I am confused about doing vectorization using numpy.
In particular, I have a matrix of this form:
of type <type 'list'>
[[0.0, 0.0, 0.0, 0.0], [0.02, 0.04, 0.0325, 0.04], [1, 2, 3, 4]]
How do I make it look like the following using numpy?
[[ 0.0 0.0 0.0 0.0 ]
[ 0.02 0.04 0.0325 0.04 ]
[ 1 2 3 4 ]]
Yes, I know I can do it using:
np.array([[0.0, 0.0, 0.0, 0.0], [0.02, 0.04, 0.0325, 0.04], [1, 2, 3, 4]])
But I have a very long matrix, and I can't just type out each rows like that. How can I handle the case when I have a very long matrix?
This is not a matrix of type list, it is a list that contains lists. You may think of it as matrix, but to Python it is just a list
alist = [[0.0, 0.0, 0.0, 0.0], [0.02, 0.04, 0.0325, 0.04], [1, 2, 3, 4]]
arr = np.array(alist)
works just the same as
arr = np.array([[0.0, 0.0, 0.0, 0.0], [0.02, 0.04, 0.0325, 0.04], [1, 2, 3, 4]])

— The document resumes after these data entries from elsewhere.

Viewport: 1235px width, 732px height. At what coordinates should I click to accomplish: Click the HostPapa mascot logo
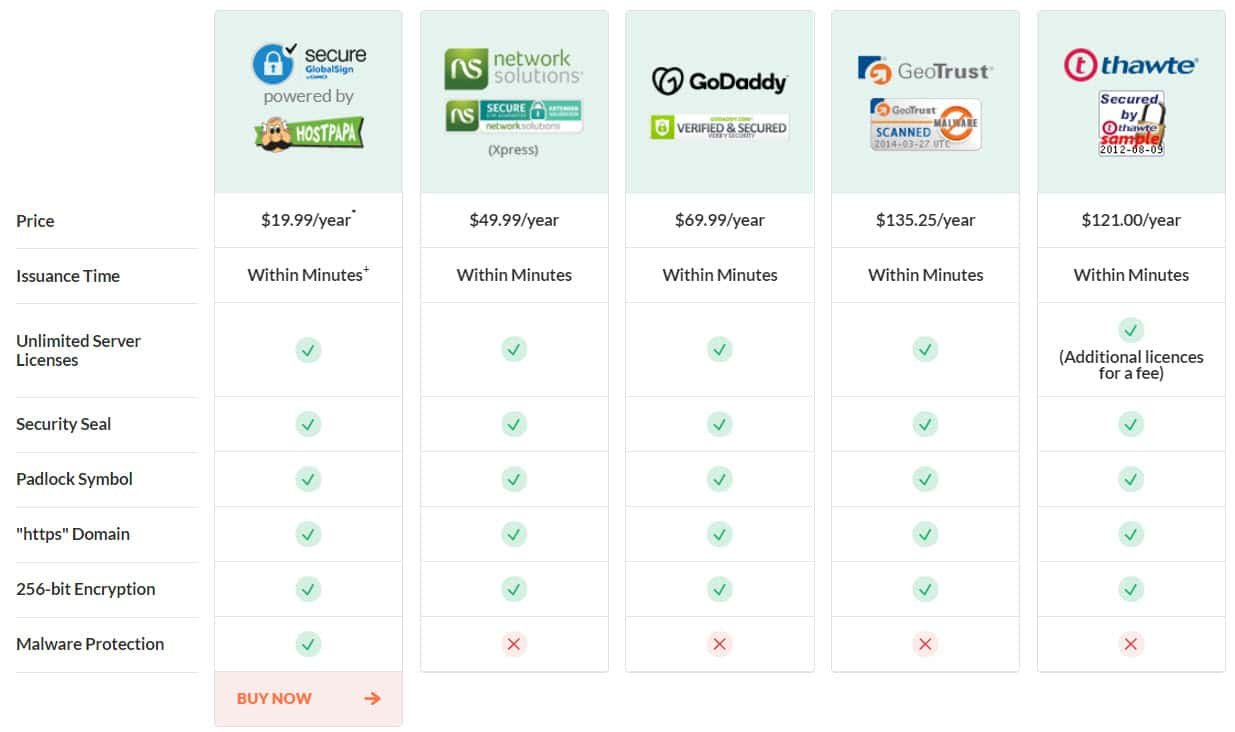[309, 132]
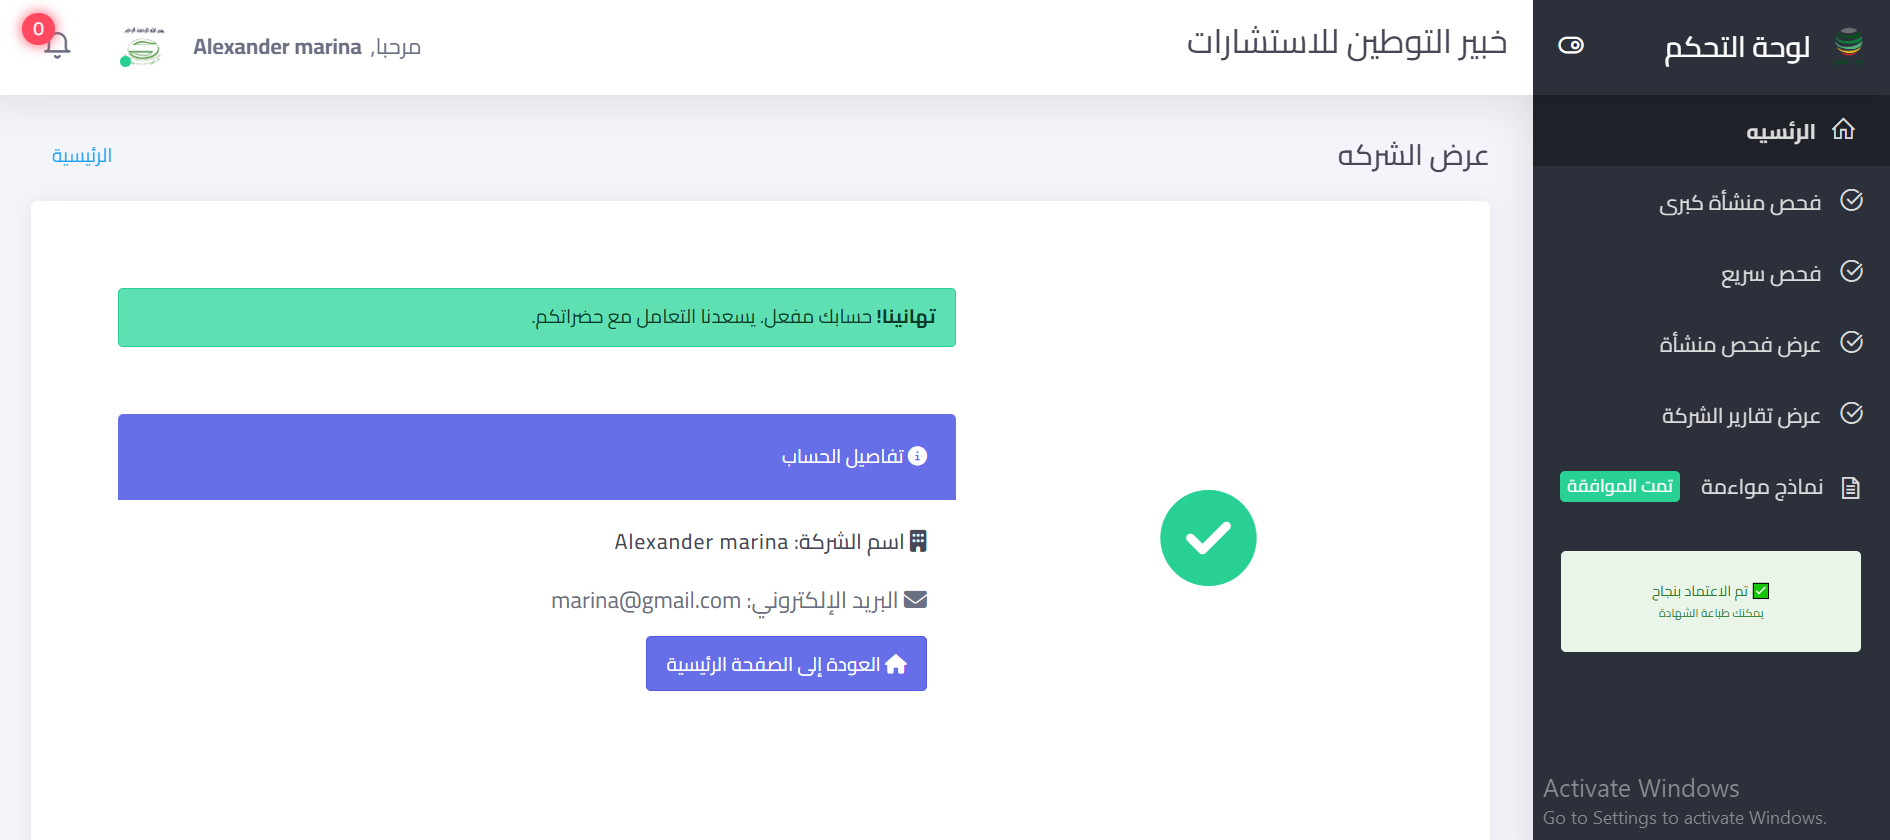Click the document icon beside نماذج مواءمة
Screen dimensions: 1890x840
coord(1851,488)
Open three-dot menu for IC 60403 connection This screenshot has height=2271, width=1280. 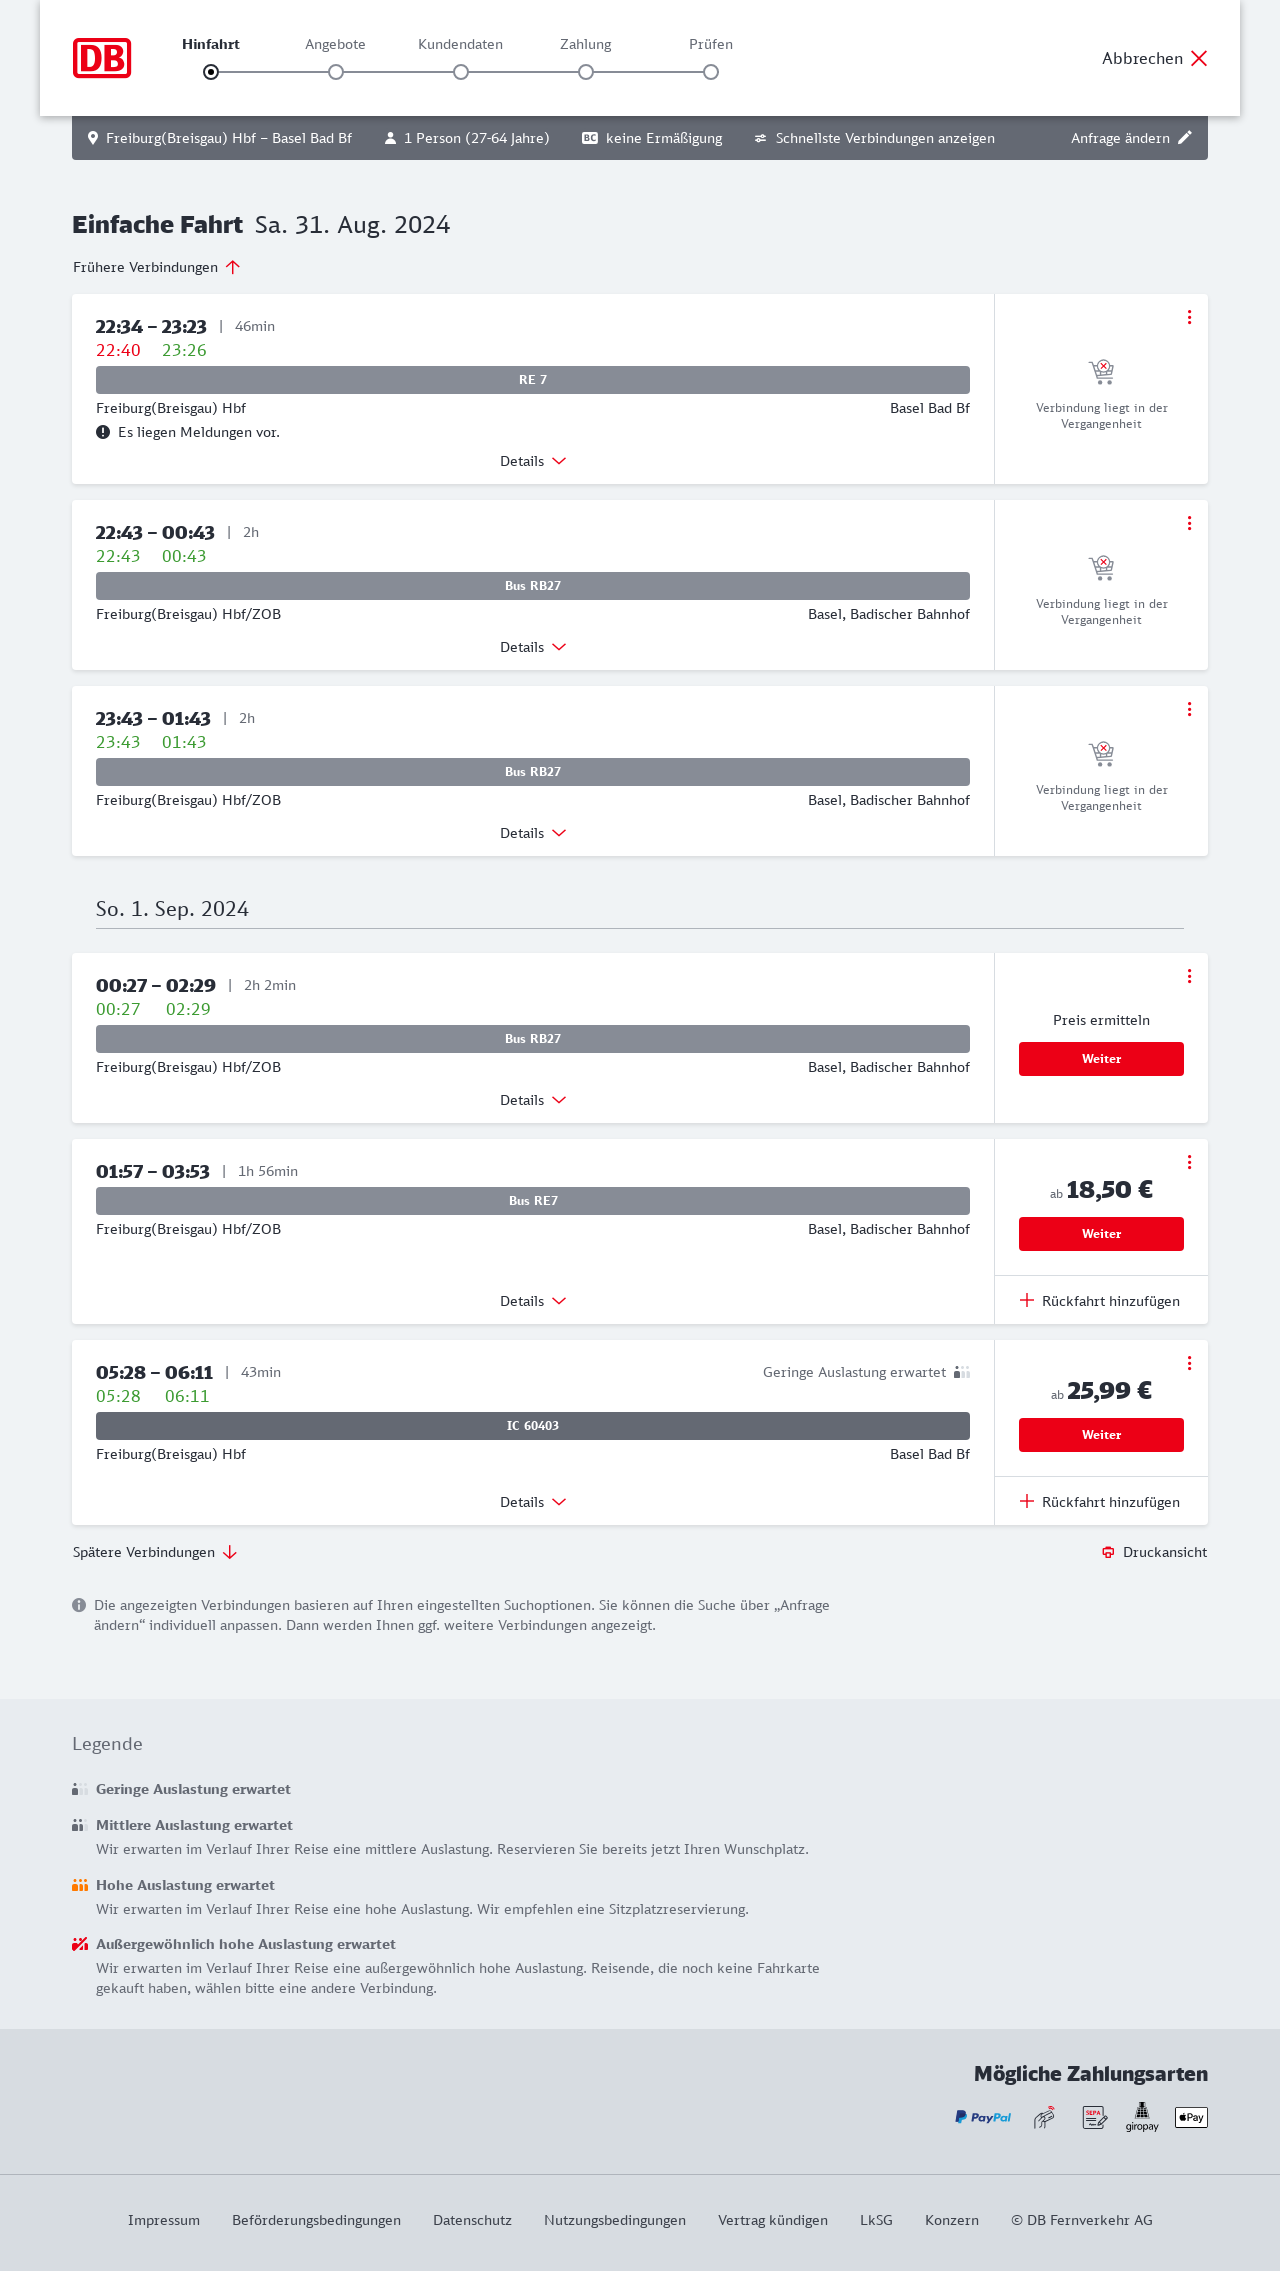pyautogui.click(x=1189, y=1363)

This creates 2d array, with shape (3,4) and dtype float
In [212]: arr = np.array([[0.0, 0.0, 0.0, 0.0], [0.02, 0.04, 0.0325, 0.04], [1, 2, 3, 4]])
In [213]: arr
Out[213]:
array([[ 0. , 0. , 0. , 0. ],
[ 0.02 , 0.04 , 0.0325, 0.04 ],
[ 1. , 2. , 3. , 4. ]])
In [214]: print(arr)
[[ 0. 0. 0. 0. ]
[ 0.02 0.04 0.0325 0.04 ]
[ 1. 2. 3. 4. ]]
Assuming you start with a large array, why not split it into arrays of the right size (n):
splitted = [l[i:i + n] for i in range(0, len(array), n)]
and make the matrix from that:
np.array(splitted)
If you're saying you have a list of lists stored in Python object A, all you need to do is call np.array(A) which will return a numpy array using the elements of A. Otherwise, you need to specify what form your data is in right now to clarify how you want to load your data.